WHAT YOU HAVE TO DO: Listed below are entries; give the number of lines among them that include "computer", and only that number.

SOURCE RECORDS:
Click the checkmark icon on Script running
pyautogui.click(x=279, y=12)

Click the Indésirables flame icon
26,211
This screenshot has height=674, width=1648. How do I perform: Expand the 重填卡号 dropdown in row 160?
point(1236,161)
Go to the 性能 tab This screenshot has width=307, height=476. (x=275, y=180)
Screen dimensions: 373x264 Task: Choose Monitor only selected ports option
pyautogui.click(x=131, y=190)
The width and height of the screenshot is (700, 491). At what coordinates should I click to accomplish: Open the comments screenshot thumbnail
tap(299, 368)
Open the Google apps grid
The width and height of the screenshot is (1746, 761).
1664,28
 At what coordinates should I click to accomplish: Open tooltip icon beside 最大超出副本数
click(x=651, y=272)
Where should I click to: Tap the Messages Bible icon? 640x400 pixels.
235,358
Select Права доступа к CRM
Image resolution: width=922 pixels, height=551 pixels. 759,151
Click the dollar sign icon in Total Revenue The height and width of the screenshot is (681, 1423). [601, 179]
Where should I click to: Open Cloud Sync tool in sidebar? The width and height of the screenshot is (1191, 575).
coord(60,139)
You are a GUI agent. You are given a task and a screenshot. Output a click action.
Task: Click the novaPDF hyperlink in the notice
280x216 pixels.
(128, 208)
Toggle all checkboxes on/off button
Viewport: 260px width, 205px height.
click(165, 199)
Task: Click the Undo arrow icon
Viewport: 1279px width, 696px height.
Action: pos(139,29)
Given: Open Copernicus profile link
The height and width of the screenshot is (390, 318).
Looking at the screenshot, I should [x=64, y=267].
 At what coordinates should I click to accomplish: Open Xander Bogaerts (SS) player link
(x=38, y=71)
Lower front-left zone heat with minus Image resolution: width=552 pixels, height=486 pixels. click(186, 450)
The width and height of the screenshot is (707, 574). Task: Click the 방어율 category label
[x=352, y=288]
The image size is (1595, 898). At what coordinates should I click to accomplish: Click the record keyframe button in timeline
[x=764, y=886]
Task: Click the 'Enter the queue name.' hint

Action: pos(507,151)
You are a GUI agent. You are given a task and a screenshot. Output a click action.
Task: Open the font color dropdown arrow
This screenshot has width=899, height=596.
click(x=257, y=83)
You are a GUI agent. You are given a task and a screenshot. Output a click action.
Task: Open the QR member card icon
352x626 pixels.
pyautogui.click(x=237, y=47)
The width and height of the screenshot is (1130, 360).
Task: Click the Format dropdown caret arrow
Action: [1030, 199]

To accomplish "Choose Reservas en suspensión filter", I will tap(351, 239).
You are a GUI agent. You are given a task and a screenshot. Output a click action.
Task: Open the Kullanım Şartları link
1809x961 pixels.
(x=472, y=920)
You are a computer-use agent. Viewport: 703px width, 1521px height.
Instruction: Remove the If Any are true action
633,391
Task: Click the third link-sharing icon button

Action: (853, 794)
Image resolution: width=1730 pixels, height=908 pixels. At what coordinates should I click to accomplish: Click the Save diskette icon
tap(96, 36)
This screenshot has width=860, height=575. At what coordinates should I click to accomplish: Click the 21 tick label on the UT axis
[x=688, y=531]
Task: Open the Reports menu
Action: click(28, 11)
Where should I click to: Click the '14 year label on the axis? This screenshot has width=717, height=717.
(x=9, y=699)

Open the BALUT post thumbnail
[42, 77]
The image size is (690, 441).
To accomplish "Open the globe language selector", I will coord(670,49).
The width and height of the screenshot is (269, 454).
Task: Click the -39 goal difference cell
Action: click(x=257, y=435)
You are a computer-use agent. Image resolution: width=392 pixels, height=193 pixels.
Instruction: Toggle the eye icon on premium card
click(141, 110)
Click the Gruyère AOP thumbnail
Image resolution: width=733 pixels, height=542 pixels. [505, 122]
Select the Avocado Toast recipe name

ANSWER AREA: 2